_Kutipan Halaman:_

Angke
Nama Angke sebenarnya sudah ada jauh sebelum terjadi pembantaian Tionghoa di Batavia di tahun 1740 (pertengahan abad ke 18) . Dalam sejarah kota Jakarta disebutkan pada abad ke 16 dan awal ke abad
17, penguasa Jayakarta (nama Jakarta dahulu) ketika itu bernama Pangeran Tubagus Angke (1570-1600 ?), sebagai Adipati Jayakarta kedua dan bawahan (vasal) kesultanan Banten serta penerus Fatahillah.
Anak dari Pangeran Tubagus Angke ini adalah Pangeran Jayakarta yang disebutkan oleh orang Inggris dan Belanda sebagai “Regent of Jakarta” atau “Koning van Jacatra”. (Tempat-tempat bersejarah di Jakarta, A. Heuken SJ).
Pada jaman Pangeran Jayakarta inilah orang-orang asing Eropaseperti Inggris dan Belanda (sebelumnya di abad ke 16 orang Portugis juga sudah mengunjungi Jakarta) mulai berdatangan yang kemudian harinya pecah konflik dengannya.
Penduduk Tionghoa sendiri juga sudah ada sebelumnya di kota ini, dan kemudian harinya bertambah lagi dengan orang-orang Tionghoa yang berdatangan dari Banten dan terutama sesudah Banten (dibawah Sultan Ageng Tirtayasa) dikuasai oleh Belanda.
Nama Pangeran Tubagus Angke sendiri didalam buku “Tinjauan Kritis Tentang Sajarah Banten” (Hoesein Djajadiningrat) disebutkan sebagai “Ratu Bagus Angke” yang juga adalah menantu dari Sultan Hasanuddin, penguasa Banten yang dinikahkan dengan putrinya Ratu Pembajun.
Dia disebut Ratu Bagus Angke, karena ditempatkan didaerah dekat kali Angke di Jakarta. Ketika itu kali Angke merupakan perbatasan antara wilayah kekuasaan Banten dan Jayakarta sebelum dipindahkan dikemudian harinya ke sungai Cisadane. Nama Pangeran Tubagus Angke kini dijadikan nama jalan di Angke yang dahulunya bernama “Bacherachtsgracht”.
Menurut Denys Lombard, Angke adalah berasal dari kata Tionghoa yang berarti “Riviere qui deborde’, yakni kali yang (suka) banjir (Tempat- tempat bersejarah di Jakarta, hal 166. A. Heuken SJ).
Apakah benar transliterasi Lombard ini ?

_Yang Diperlukan:_
Periksa apakah tiap pernyataan di bawah ini sesuai dengan teks tentang Angke, lalu jawab ya atau tidak beserta kutipan kata-kata teks yang menjadi penentunya.
1. Nama Angke baru muncul setelah pembantaian Tionghoa di Batavia pada tahun 1740.
2. Kali Angke pernah menjadi perbatasan antara wilayah kekuasaan Banten dan Jayakarta.
3. Jalan yang kini memakai nama Pangeran Tubagus Angke dahulu bernama "Bacherachtsgracht".

_Data yang Ditampilkan:_

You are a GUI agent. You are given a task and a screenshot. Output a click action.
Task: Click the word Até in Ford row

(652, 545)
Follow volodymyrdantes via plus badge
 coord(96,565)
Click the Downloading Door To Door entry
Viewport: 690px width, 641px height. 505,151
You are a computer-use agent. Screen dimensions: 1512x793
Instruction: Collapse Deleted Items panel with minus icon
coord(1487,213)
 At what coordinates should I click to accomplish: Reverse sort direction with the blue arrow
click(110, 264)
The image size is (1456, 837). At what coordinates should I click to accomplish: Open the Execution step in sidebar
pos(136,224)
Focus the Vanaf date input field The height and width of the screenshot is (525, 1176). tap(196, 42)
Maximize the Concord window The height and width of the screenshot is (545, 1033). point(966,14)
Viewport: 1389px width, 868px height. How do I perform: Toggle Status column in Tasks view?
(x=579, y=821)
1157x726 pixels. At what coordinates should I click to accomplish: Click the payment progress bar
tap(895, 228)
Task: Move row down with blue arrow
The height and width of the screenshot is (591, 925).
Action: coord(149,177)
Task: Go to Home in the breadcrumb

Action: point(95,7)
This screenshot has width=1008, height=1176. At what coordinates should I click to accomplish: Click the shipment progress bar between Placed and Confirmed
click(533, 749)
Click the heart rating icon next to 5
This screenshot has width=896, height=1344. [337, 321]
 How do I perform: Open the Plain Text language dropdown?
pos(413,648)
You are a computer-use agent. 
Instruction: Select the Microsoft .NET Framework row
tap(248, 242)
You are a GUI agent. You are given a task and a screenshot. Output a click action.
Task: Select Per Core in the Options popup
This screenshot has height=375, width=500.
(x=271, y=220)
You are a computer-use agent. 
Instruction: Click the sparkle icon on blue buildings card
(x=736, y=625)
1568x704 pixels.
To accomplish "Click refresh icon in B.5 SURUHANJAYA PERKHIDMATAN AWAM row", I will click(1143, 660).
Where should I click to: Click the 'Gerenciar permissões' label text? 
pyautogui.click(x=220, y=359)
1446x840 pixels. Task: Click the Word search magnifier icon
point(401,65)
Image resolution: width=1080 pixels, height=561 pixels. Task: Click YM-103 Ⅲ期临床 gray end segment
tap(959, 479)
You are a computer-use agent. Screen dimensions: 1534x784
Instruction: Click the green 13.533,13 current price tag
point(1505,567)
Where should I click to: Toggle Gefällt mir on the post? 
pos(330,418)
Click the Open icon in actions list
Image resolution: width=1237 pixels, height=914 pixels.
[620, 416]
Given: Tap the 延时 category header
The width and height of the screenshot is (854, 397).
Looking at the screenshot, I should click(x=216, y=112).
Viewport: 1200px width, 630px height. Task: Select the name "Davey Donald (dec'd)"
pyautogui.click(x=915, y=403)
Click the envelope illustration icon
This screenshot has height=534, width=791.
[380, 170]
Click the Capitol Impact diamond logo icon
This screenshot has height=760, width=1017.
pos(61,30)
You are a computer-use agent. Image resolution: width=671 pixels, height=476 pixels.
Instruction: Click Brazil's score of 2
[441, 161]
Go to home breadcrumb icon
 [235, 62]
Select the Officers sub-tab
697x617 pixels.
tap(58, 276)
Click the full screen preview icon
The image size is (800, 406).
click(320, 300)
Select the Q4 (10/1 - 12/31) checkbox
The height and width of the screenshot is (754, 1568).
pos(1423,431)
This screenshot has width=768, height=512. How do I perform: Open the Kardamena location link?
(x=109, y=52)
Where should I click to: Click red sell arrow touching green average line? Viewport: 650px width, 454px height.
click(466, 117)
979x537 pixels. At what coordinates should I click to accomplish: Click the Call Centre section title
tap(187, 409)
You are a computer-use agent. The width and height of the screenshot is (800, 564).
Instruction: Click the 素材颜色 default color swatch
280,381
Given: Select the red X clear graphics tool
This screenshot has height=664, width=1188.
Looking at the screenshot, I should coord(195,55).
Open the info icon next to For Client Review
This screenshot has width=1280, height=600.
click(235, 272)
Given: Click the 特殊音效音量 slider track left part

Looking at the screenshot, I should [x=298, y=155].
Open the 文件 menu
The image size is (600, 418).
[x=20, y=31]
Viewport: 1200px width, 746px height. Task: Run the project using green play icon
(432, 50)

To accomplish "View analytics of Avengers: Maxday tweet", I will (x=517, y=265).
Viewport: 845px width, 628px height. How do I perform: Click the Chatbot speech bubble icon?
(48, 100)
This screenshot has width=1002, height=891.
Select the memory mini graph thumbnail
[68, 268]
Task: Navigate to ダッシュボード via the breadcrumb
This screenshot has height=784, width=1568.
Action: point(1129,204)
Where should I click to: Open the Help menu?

_Jawaban Lengkap:_
1. Tidak: "Nama Angke sebenarnya sudah ada jauh sebelum terjadi pembantaian Tionghoa di Batavia di tahun 1740"
2. Ya: "Ketika itu kali Angke merupakan perbatasan antara wilayah kekuasaan Banten dan Jayakarta"
3. Ya: "Nama Pangeran Tubagus Angke kini dijadikan nama jalan di Angke yang dahulunya bernama “Bacherachtsgracht”"